- [What you have to do] A word-for-word repetition of the records beneath this task is the expected answer.

- [Records supplied]
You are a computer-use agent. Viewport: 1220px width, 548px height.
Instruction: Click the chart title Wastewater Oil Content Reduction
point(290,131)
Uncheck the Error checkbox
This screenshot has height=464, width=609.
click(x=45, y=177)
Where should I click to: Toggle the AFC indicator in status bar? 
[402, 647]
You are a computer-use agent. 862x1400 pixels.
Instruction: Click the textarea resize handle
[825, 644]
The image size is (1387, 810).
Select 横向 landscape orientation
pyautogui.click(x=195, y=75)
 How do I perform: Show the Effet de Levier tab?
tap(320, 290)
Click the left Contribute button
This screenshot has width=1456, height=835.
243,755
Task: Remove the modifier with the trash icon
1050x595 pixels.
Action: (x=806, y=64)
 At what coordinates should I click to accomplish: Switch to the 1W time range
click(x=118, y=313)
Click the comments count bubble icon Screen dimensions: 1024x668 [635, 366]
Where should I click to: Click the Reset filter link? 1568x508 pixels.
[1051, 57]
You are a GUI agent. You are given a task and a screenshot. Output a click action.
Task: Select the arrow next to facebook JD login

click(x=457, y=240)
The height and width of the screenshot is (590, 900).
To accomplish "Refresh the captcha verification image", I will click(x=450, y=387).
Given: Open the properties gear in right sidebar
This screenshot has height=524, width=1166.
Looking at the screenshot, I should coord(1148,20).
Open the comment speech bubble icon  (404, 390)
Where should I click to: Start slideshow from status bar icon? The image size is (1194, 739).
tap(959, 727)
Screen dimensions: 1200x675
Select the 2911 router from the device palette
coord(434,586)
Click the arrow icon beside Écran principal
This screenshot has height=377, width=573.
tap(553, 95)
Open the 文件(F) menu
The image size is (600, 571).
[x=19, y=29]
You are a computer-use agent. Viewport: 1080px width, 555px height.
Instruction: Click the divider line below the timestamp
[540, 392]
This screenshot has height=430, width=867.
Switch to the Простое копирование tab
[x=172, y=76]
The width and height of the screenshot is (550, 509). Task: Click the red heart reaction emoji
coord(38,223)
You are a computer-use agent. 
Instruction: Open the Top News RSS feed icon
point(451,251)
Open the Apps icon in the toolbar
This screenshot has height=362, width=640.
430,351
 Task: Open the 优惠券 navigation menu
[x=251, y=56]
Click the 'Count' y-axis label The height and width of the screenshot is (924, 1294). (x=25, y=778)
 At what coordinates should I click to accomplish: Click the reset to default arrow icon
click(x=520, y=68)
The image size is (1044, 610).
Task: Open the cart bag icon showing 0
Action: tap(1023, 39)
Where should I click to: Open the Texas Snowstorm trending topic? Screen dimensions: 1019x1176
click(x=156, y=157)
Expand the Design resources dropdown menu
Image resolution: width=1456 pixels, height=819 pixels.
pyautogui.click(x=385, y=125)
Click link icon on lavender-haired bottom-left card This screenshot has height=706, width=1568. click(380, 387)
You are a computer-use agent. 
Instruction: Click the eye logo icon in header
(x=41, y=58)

- [Response for this exercise]
You are a computer-use agent. Viewport: 1220px width, 548px height.
Instruction: Click the chart title Wastewater Oil Content Reduction
point(290,131)
Uncheck the Error checkbox
This screenshot has height=464, width=609.
click(x=45, y=177)
Where should I click to: Toggle the AFC indicator in status bar? 
[402, 647]
You are a computer-use agent. 862x1400 pixels.
Instruction: Click the textarea resize handle
[825, 644]
The image size is (1387, 810).
Select 横向 landscape orientation
pyautogui.click(x=195, y=75)
 How do I perform: Show the Effet de Levier tab?
tap(320, 290)
Click the left Contribute button
This screenshot has width=1456, height=835.
243,755
Task: Remove the modifier with the trash icon
1050x595 pixels.
Action: (x=806, y=64)
 At what coordinates should I click to accomplish: Switch to the 1W time range
click(x=118, y=313)
Click the comments count bubble icon Screen dimensions: 1024x668 [635, 366]
Where should I click to: Click the Reset filter link? 1568x508 pixels.
[1051, 57]
You are a GUI agent. You are given a task and a screenshot. Output a click action.
Task: Select the arrow next to facebook JD login

click(x=457, y=240)
The height and width of the screenshot is (590, 900).
To accomplish "Refresh the captcha verification image", I will click(x=450, y=387).
Given: Open the properties gear in right sidebar
This screenshot has height=524, width=1166.
Looking at the screenshot, I should coord(1148,20).
Open the comment speech bubble icon  (404, 390)
Where should I click to: Start slideshow from status bar icon? The image size is (1194, 739).
tap(959, 727)
Screen dimensions: 1200x675
Select the 2911 router from the device palette
coord(434,586)
Click the arrow icon beside Écran principal
This screenshot has height=377, width=573.
tap(553, 95)
Open the 文件(F) menu
The image size is (600, 571).
[x=19, y=29]
You are a computer-use agent. Viewport: 1080px width, 555px height.
Instruction: Click the divider line below the timestamp
[540, 392]
This screenshot has height=430, width=867.
Switch to the Простое копирование tab
[x=172, y=76]
The width and height of the screenshot is (550, 509). Task: Click the red heart reaction emoji
coord(38,223)
You are a computer-use agent. 
Instruction: Open the Top News RSS feed icon
point(451,251)
Open the Apps icon in the toolbar
This screenshot has height=362, width=640.
430,351
 Task: Open the 优惠券 navigation menu
[x=251, y=56]
Click the 'Count' y-axis label The height and width of the screenshot is (924, 1294). (x=25, y=778)
 At what coordinates should I click to accomplish: Click the reset to default arrow icon
click(x=520, y=68)
The image size is (1044, 610).
Task: Open the cart bag icon showing 0
Action: tap(1023, 39)
Where should I click to: Open the Texas Snowstorm trending topic? Screen dimensions: 1019x1176
click(x=156, y=157)
Expand the Design resources dropdown menu
Image resolution: width=1456 pixels, height=819 pixels.
pyautogui.click(x=385, y=125)
Click link icon on lavender-haired bottom-left card This screenshot has height=706, width=1568. click(380, 387)
You are a computer-use agent. 
Instruction: Click the eye logo icon in header
(x=41, y=58)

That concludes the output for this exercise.